Mister Aquino proprio non ci sta a mollare. E' una situazione difficile, certo. E la matematica non è nemmeno poi così d'aiuto. Ma il gruppo c'è. E c'è anche il cuore. Bandita la rassegnazione: '' Se non fossimo convinti delle nostre potenzialità- spiega il tecnico irpino- di certo oggi non saremmo ancora qui, a lottare ancora per questa città. A combattere, partita dopo partita, per una piazza come Trani che merita ben altri palcoscenici. Penso che per un allenatore sia anzitutto un dovere morale dare il massimo per salvare una squadra dal così fastoso passato. Già, proprio così, un dovere morale''.

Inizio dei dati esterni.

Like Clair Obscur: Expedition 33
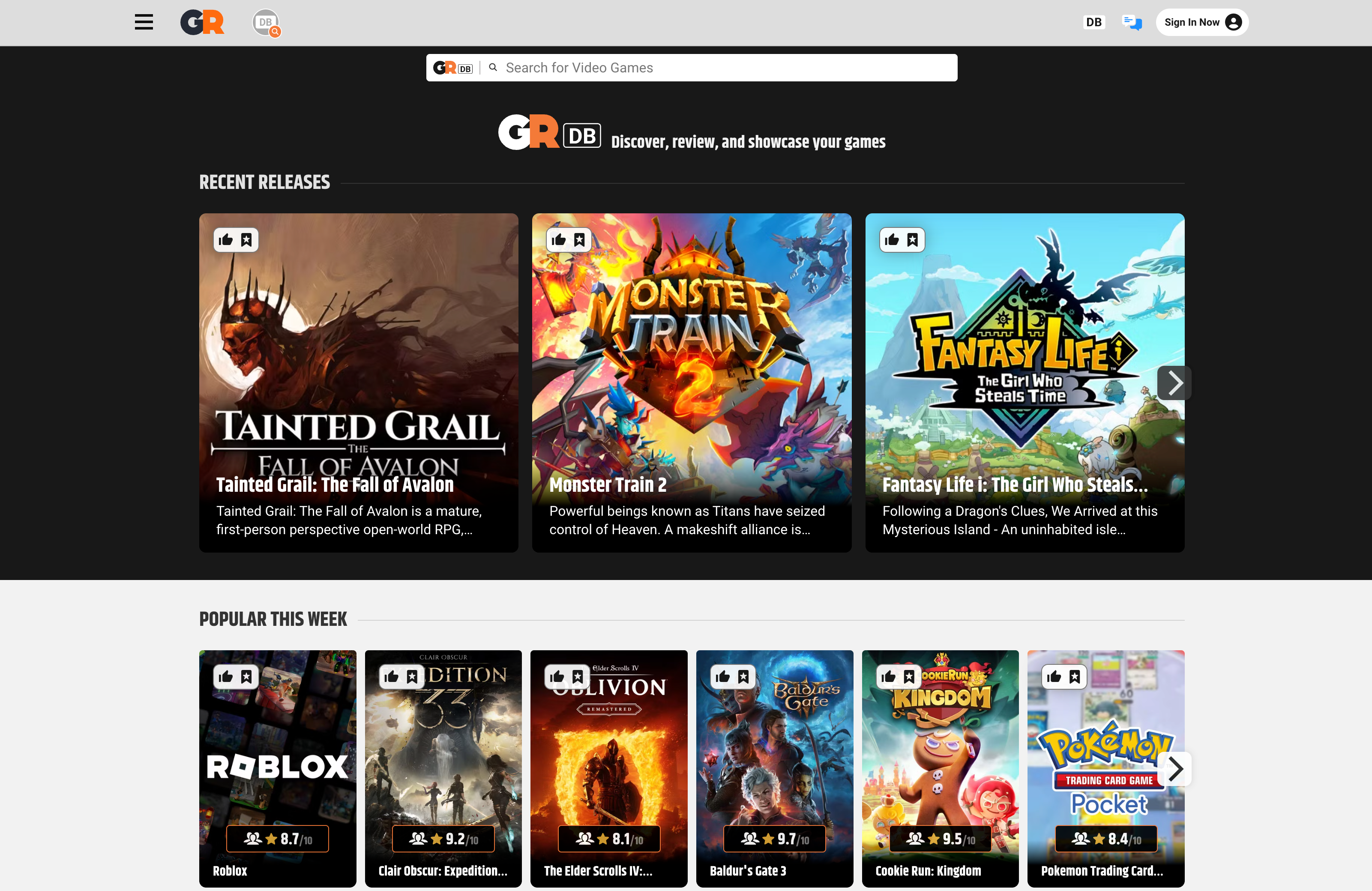This screenshot has width=1372, height=891. 392,677
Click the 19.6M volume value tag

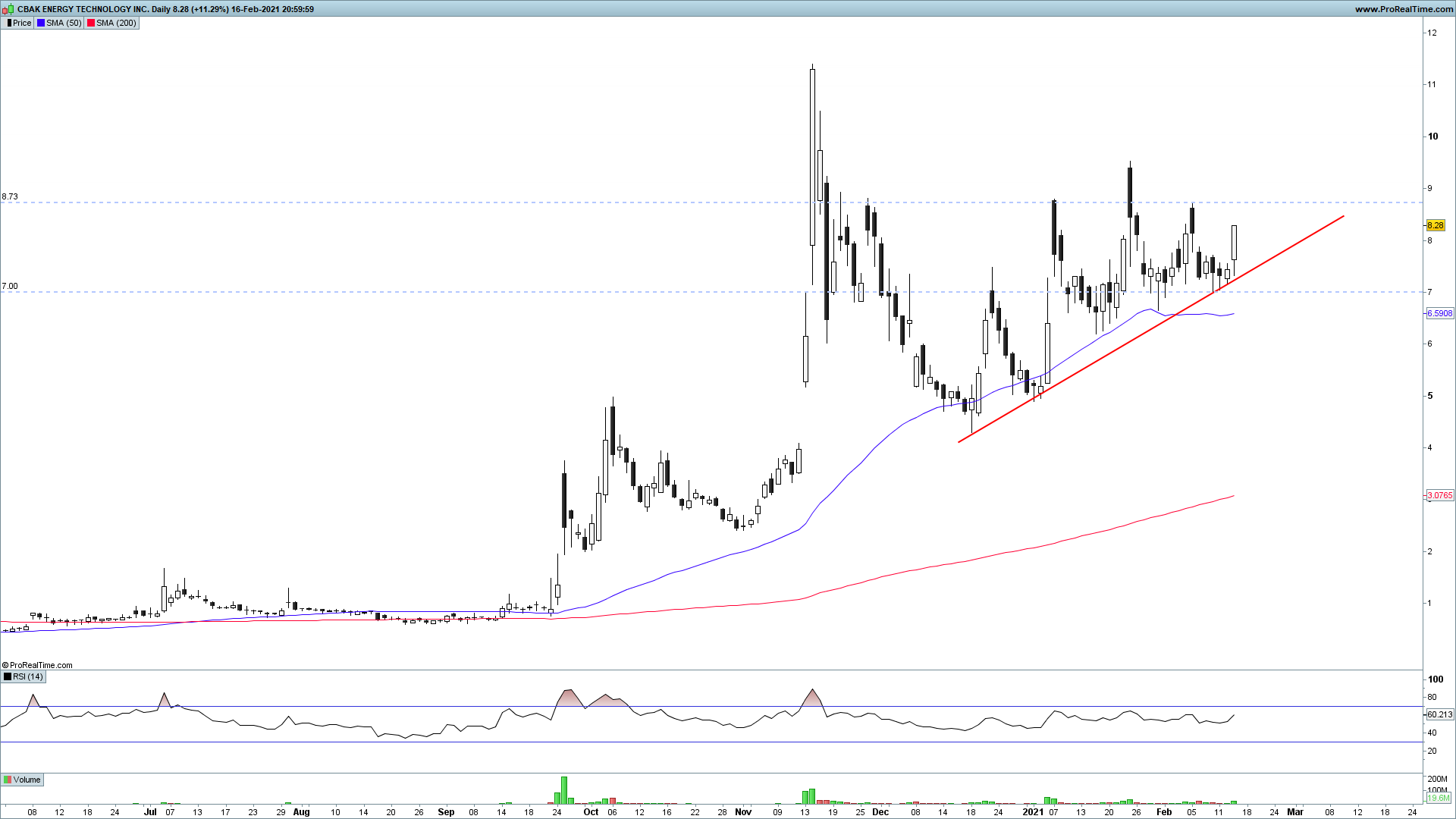pos(1438,798)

Cosa è mancato per i tre punti ?
Beh, probabilmente avessimo avuto qualche arbitraggio un pò più equo avremmo potuto combinare qualcosina in più. Domenica il direttore di gara si è lasciato andare in decisioni irriguardose. Un'autentica offesa nei confronti del calcio.
Come sono stati recepiti gli applausi a fine gara ?

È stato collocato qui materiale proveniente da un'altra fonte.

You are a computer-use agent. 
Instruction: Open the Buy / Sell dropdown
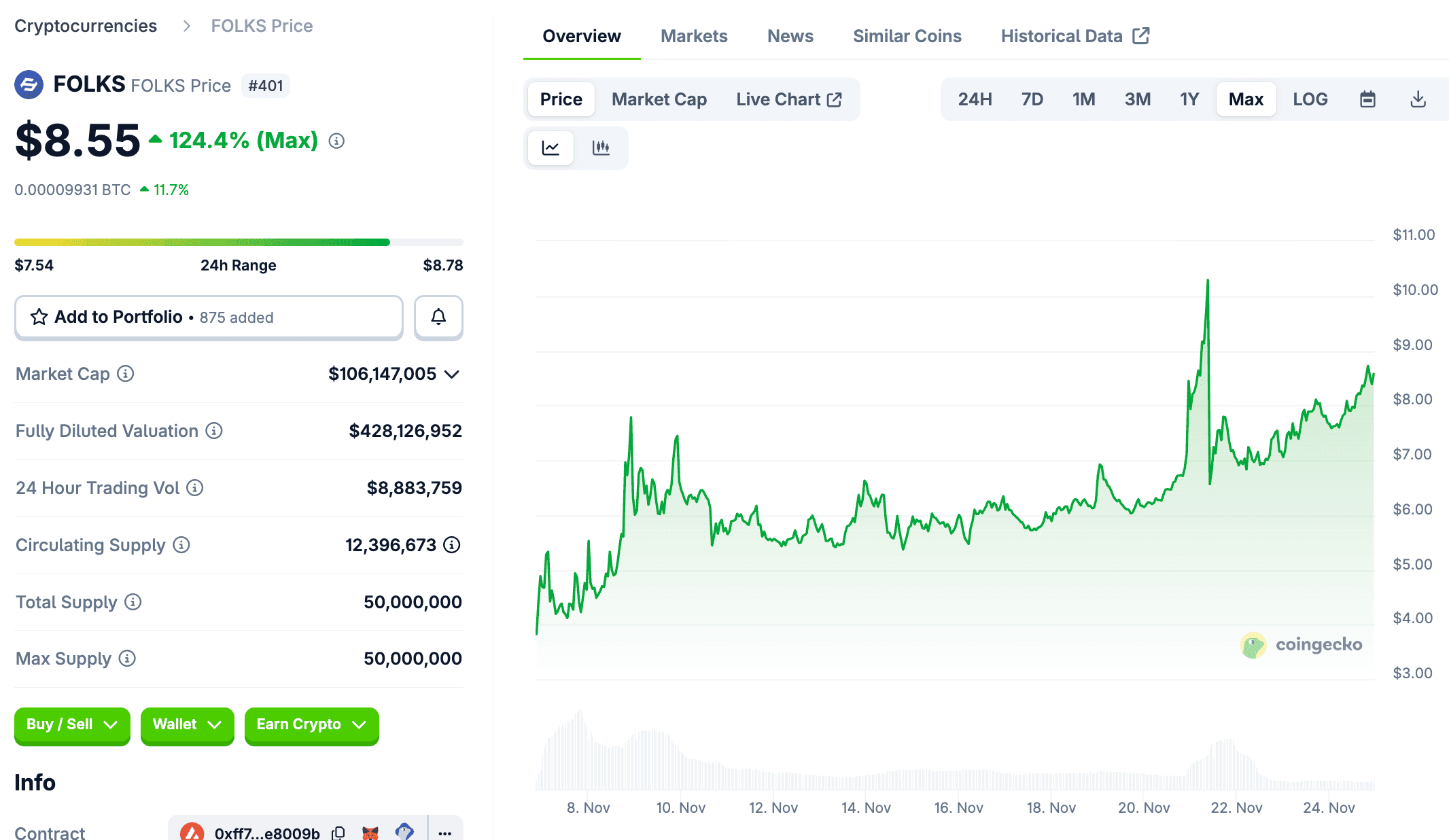(x=72, y=724)

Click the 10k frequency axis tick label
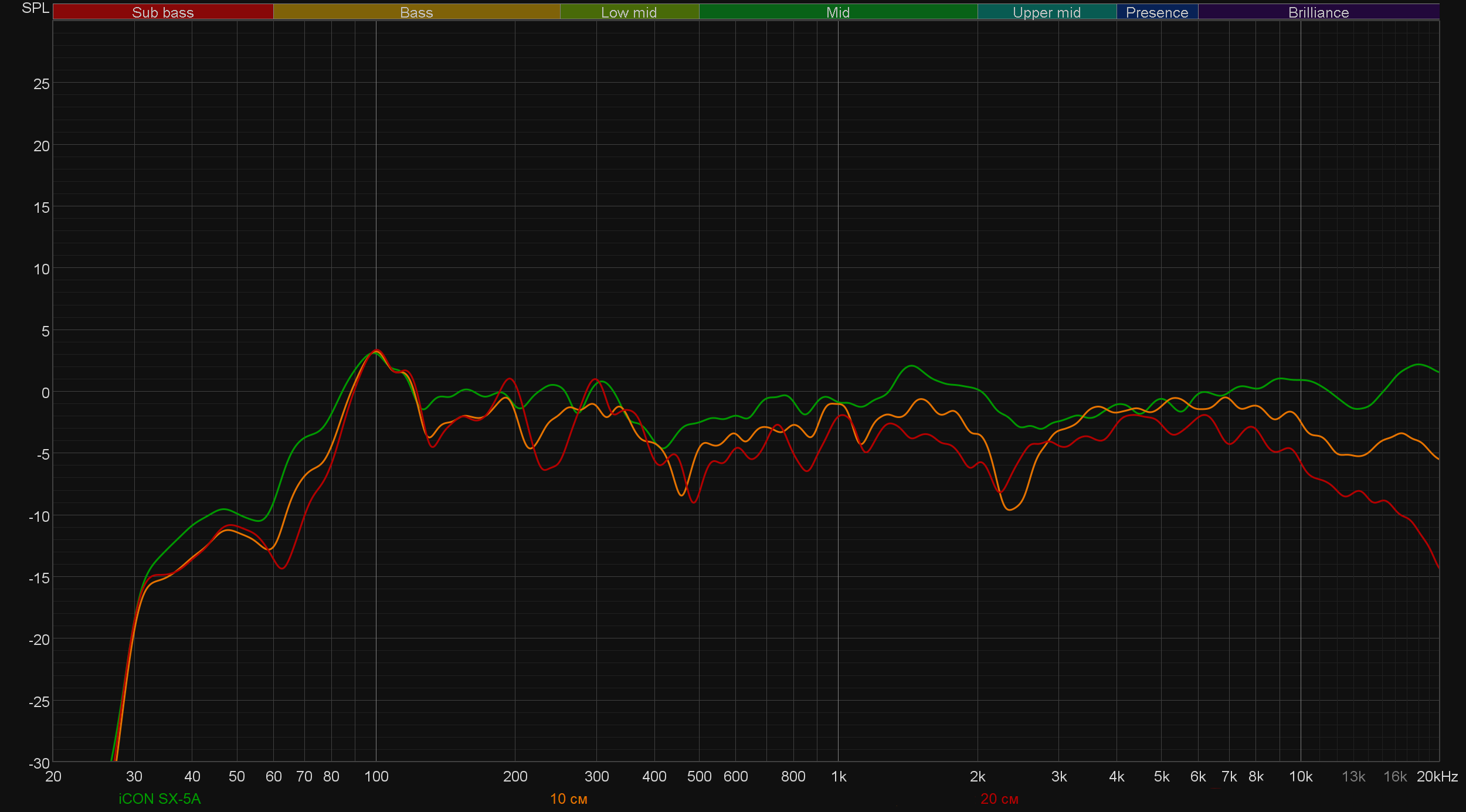pyautogui.click(x=1301, y=776)
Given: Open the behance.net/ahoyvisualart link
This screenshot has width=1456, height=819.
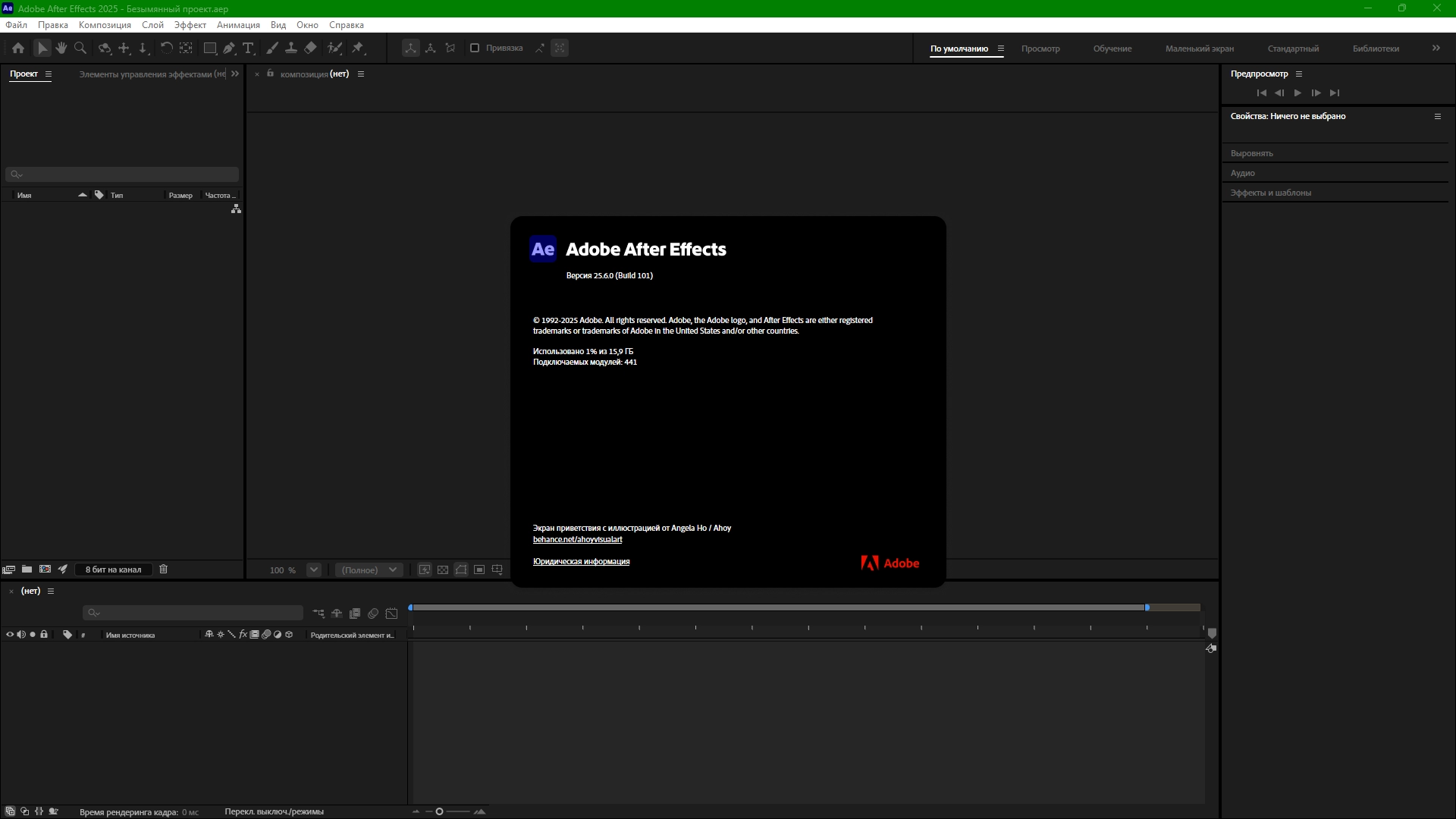Looking at the screenshot, I should click(577, 539).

Sono soddisfazioni. Il gruppo era davvero contento per la risposta del pubblico. Dal canto nostro è stato davvero un piacere avere finalmente regalato questa piccola gioia. I tifosi se la meritavano, dopo nove giornate di infinita sofferenza.
Cosa servirà per la salvezza ?
Sarà necessario evitare errori in casa soprattutto. Perchè sarà tra le mura amiche che ce la dobbiamo conquistare. Tra l'altro a Trani si giocheranno diversi scontri diretti. E per questo chiedo ai tifosi di starci vicino. Abbiamo bisogno di voi.
Il gruppo è pronto per Potenza?
Siamo carichi. Vincere in Basilicata darebbe un'impennata al nostro morale. E le gare successive diventerebbero più abbordabili. In poche parole i tre punti riuscirebbero a dare ancora più fiducia nei nostri mezzi.